What happens when posts number increased? Why memory cost is proportional with posts number?


#1

I am running ghost on a small 1-core 1GB server.

When my blog has hundreds of posts, it works well.

But when the posts number is larger than 10,000, the machine’s memory will be cost by ghost. If the number reaches 20,000, it’s done, the server cannot operate any longer.

Is this because ghost is trying to preload posts into memory?

If so, can I configure how many posts to preload?

Thank you for the help!


#2

Which version of Ghost are you running?

20,000, it’s done, the server cannot operate any longer.

Could you please describe this behaviour with more details? Which Database, which server, when does the server not operate etc.

Is this because ghost is trying to preload posts into memory?

Yeah we preload resources on bootstrap to generate the blog’s urls for an upcoming feature: dynamic routing. But we only keep a minimal set of fields in memory. This behaviour was added in 1.17.3 to pre-catch any unexpected behaviour with url preloading.

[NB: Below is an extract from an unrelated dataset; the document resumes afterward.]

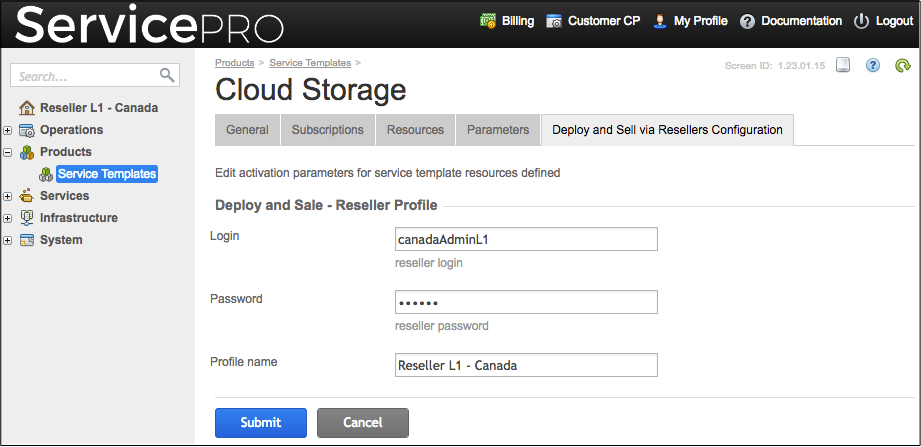Open Customer CP from the top bar
The image size is (921, 447).
pyautogui.click(x=554, y=21)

You can currently disable preloading urls with putting disableUrlPreload: true in your config file. But this config option will be removed as soon as we ship dynamic routing.


#3

Hi, thank you for the quick reply!

I am using “Ghost-CLI version: 1.5.2”.

When there are over 20,000 posts in the mysql database, after the ghost process starts, the memory cost will increase untill the memory is 100%. Then the machine cannot be connected by ssh/http.

After I truncated the tables “posts” and “posts_tags”, the server is back in service now.


#4

And which Ghost version? ghost ls.


#5

Oh “1.21.3”, I didn’t know the command, thanks!


#6

Thanks :slight_smile:

Could you please update your blog to the latest Ghost version (1.22.3) and report back?
I doubt it will make a huge difference, but still good to share how the behaviour is.


#7

Let me try! I need to reimport my database.


#8

Just curious, if somebody scans the website, will all the dynamically generated URLs stored in memory?


#9

The goal is that Ghost has a knowledge of all resource urls (for posts, users, pages, tags) in memory at runtime, yes. Not sure what you mean by scanning? We don’t expose all the urls somewhere, it’s for internal processing.


#10

After updating, ghost cannot start with the following error,

[2018-04-19 18:18:08] ERROR

NAME: DatabaseIsNotOkError
CODE: DB_NEEDS_MIGRATION
MESSAGE: Migrations are missing. Please run knex-migrator migrate.

I am trying to find a solution. I will try to fix it before I can report the final result.


#11

Was ghost update successful? Doesn’t look like it was. ghost setup migrate should fix your state.
The migration can run a little longer if you have 20.000 posts :laughing:


#12

Amazing code, I didn’t find this line in any other place. This line may need to go to the “Troubleshooting” page.


#13

Now the server behaves much better, for 20,000 posts, memory is no longer the problem at the ghost booting phase.

I will keep track of the memory to see how long it can serve.

If all the URLs are being remembered, then I may need to restart ghost to keep the memory at a low level.

Thanks for the help!


#14

That is super useful information. But to double check: you haven’t disabled preloading urls in your config?


#15

I did nothing to the config. Both ghost run and ghost start use less memory.


#16

did nothing to the config

That is good news. That means Ghost is able to fetch all your resources, generates a set of urls and you are currently not running into serious problems.

If you discover any weird behaviour, don’t hesitate to come back here :slight_smile:

This thread was super useful for the Ghost team.


#17

Glad to! As the posts increasing every day, I hope it can generate more information for the Ghost team.


#18

Great!

Oh, do you mind sharing an export of your blog with me?
It could be useful for me when testing performance. I will respect your data with respect and only use it for local testing. If so, please send the JSON to kate@ghost.org.

I can understand if you say no :innocent:But I’ll give you a hug when you say yes :laughing:


#19

My blog has not many texts but contains a lot of pictures. [https://www.visualjoyce.com/]
The url for each post is relatively longer.

Export 20,000+ records via API will end in 502 Bad Gateway.


#20

A backup of your database should be in content/data.

Not sure why you are getting a 502 on export. The exporter is a labs feature and it was e.g. never designed to be performant. But as said, you should find backups of your database in your content folder :dizzy: